World News
Oil Clears $100 Again On China Easing Lockdowns, But Mixed Messages About Demand Persist
Demand concerns eased somewhat on Tuesday with China relaxing some of its Covid lockdown measures, and that combined with Russia vowing to continue its invasion of Ukraine caused oil prices to return to about $100 per barrel.
West Texas Intermediate settled up $6.31 at $100.60 and Brent settled up $6.16 to $104.64 per barrel after Russian president Vladimir Putin said peace talks with Ukraine are "at a dead end" and reiterated that invasion of that country is necessary.
Traders were also heartened by Shanghai easing lockdowns for some housing complexes, even though most people remained confined to their homes and the government threatened to restore restrictions if infections climb.
Ed Moya, senior market analyst at Oanda Corp, remarked, "The crude correction appears to be over as China begins to lift some of their lockdowns.
"The energy market has now mostly priced in the coordinated strategic petroleum release and probably was overly pessimistic on how far China would stick to their strict lockdown and isolation measures."

- _Activity list_:
(1) Summarize the news article on oil prices in two sentences.
(2) In the news article on oil prices, where did Brent settle on Tuesday?
(3) Resume the news article on oil prices from the point where it stops.

- _Extracted information_:

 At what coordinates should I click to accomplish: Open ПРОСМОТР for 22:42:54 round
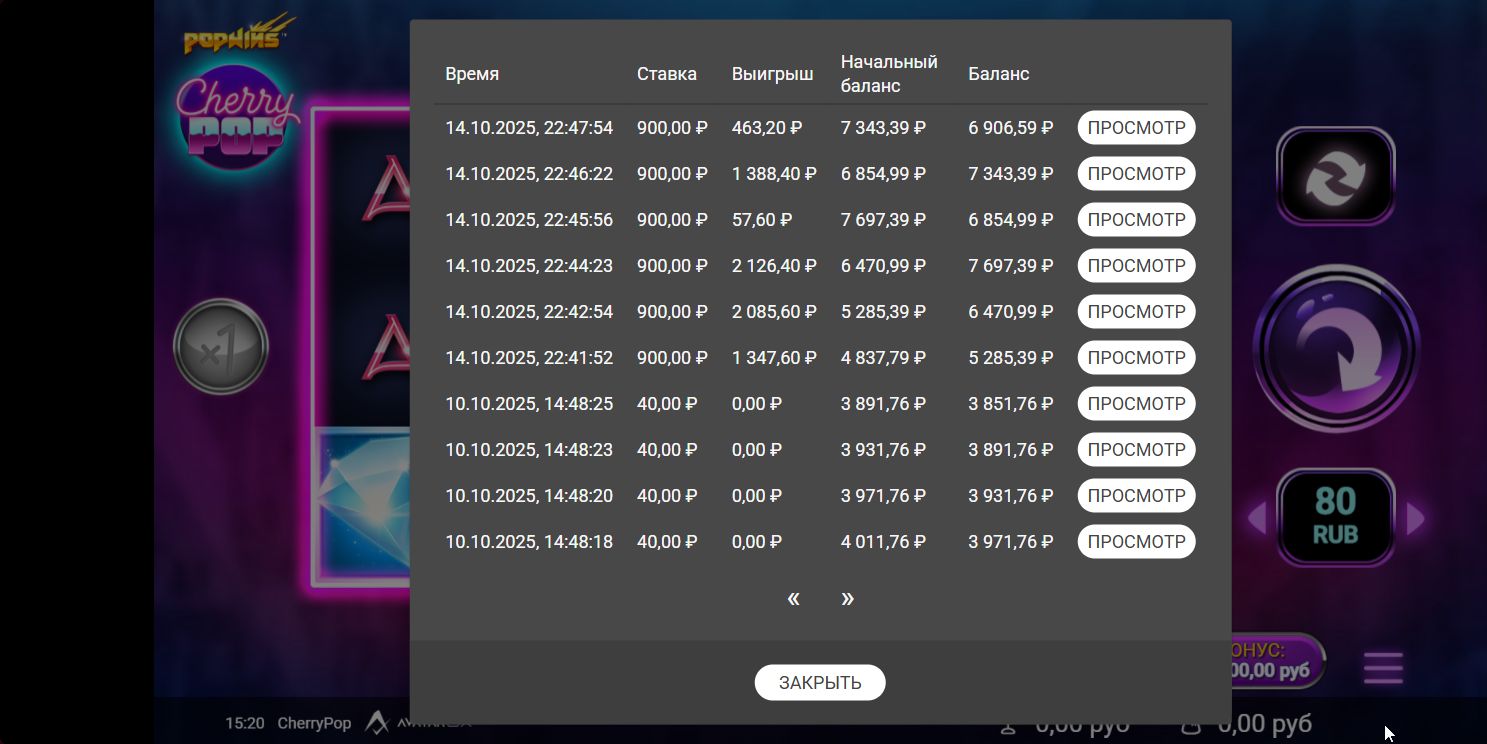click(1136, 312)

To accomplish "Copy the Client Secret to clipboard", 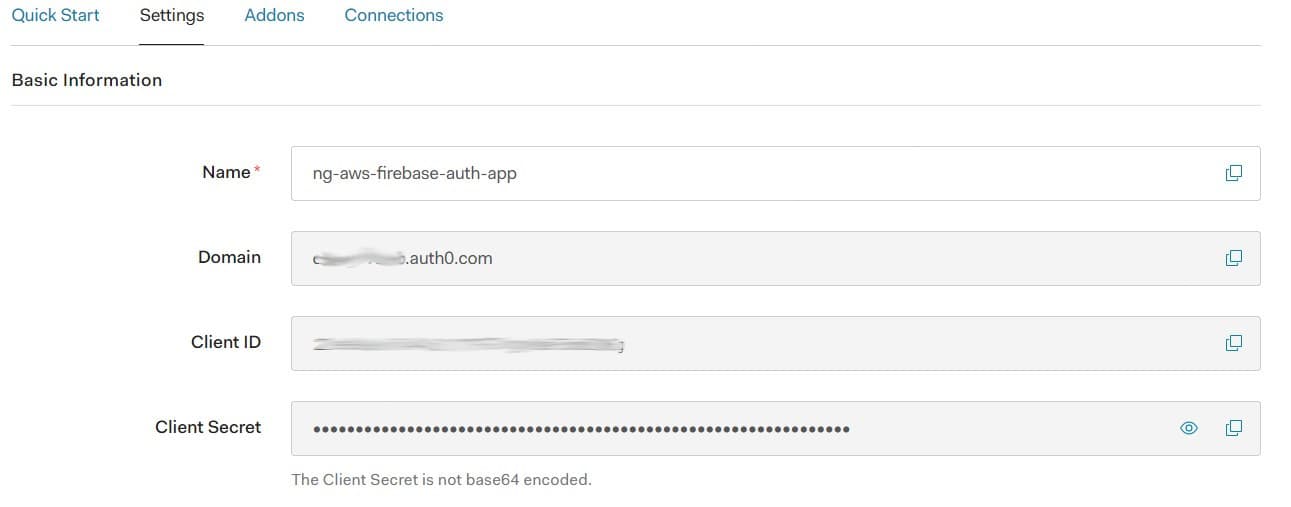I will [x=1234, y=428].
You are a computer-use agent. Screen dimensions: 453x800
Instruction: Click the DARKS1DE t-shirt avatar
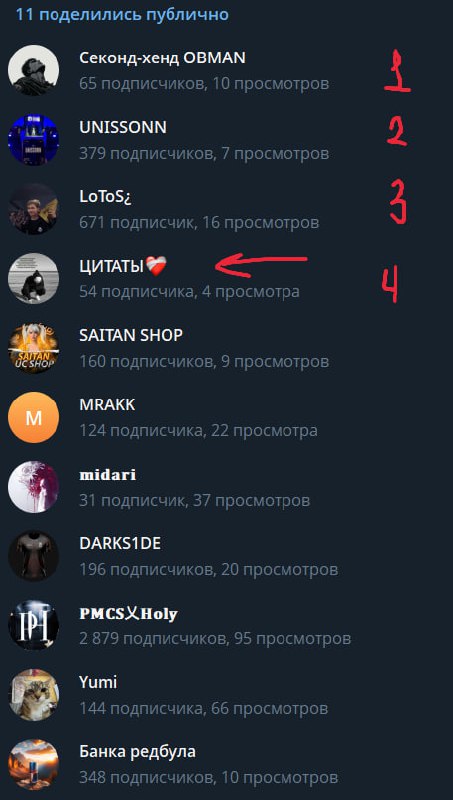coord(33,556)
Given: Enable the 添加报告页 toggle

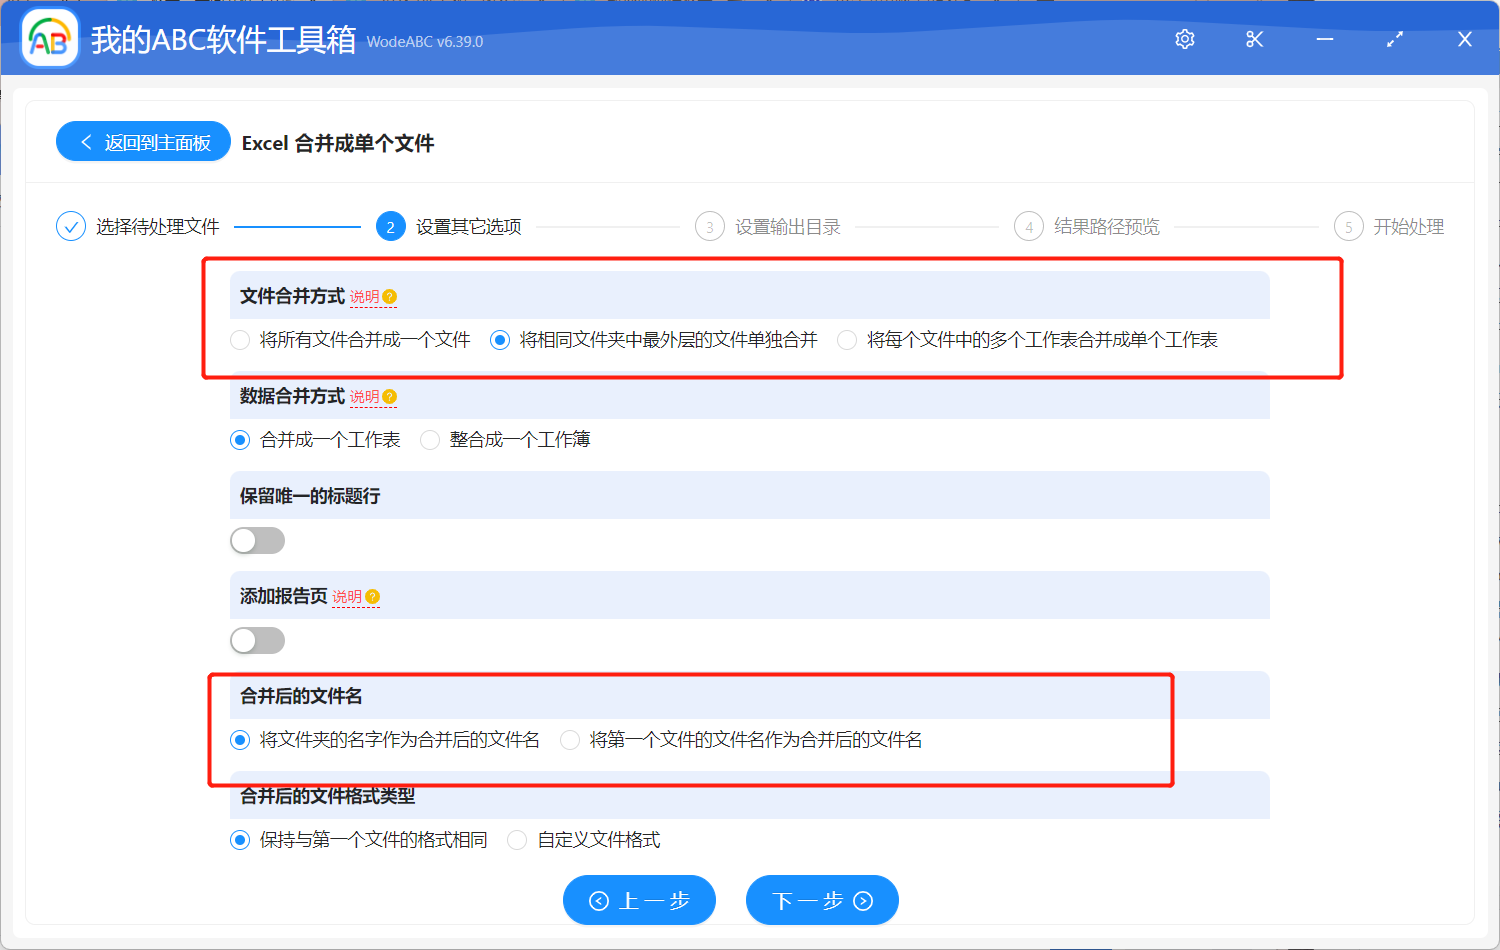Looking at the screenshot, I should pyautogui.click(x=257, y=640).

- _Answers for each item_:
(1) Oil prices climbed back to about $100 per barrel on Tuesday as China relaxed some of its Covid lockdown measures and Russia vowed to continue its invasion of Ukraine. West Texas Intermediate settled at $100.60 and Brent at $104.64 after Vladimir Putin called peace talks with Ukraine "at a dead end," while traders also took heart from Shanghai easing lockdowns for some housing complexes.

(2) Brent settled up $6.16 to $104.64 per barrel.

(3)
But mixed messages about demand persisted in media circles on Tuesday: on one hand, Bloomberg noted that U.S. crude for immediate delivery this week sank to trade just 30 cents above the next month, after trading as high as $5.26 per barrel last month - a sign of waning demand.
On the other, the Energy Information Administration stated that U.S. drivers are expected to consume 9.2 million barrels per day (bpd) of gasoline from April to September, up by 0.8 percent from the same time last year, and even with higher prices limiting some travel.
Mixed messages about oil supplies are equally prevalent: while most analysts worry that output globally is not enough to make up for expected shortfalls (especially with the sanctions against Russia), Bloomberg on Tuesday stated that the emergency oil supplies set to hit the U.S. starting in May "threatens to turn the market on its head, going from severely under supplied to oversupplied in a matter of months."
Also, Tamas Varga, an analyst at PVM Oil Associates Ltd., said with relation to the oil futures curve, "The coordinated and unprecedented SPR release puts pressure on the front-end; clearly, there is a yawning gap in the views of traders and researchers or analysts…..the former has turned undoubtedly bearish."
In other oil related news on Tuesday, India – one of the few remaining eager buyers of Russian crude – is not getting the bargain it had expected in dealing with the former Soviet Union.
Reportedly, processors recently bought millions of barrels of Urals crude via open tenders, with some supplies going at a premium of $1 per barrel to London's Dated Brent benchmark on a delivered basis compared with discounts of over $30 per barrel for the same grade in Europe.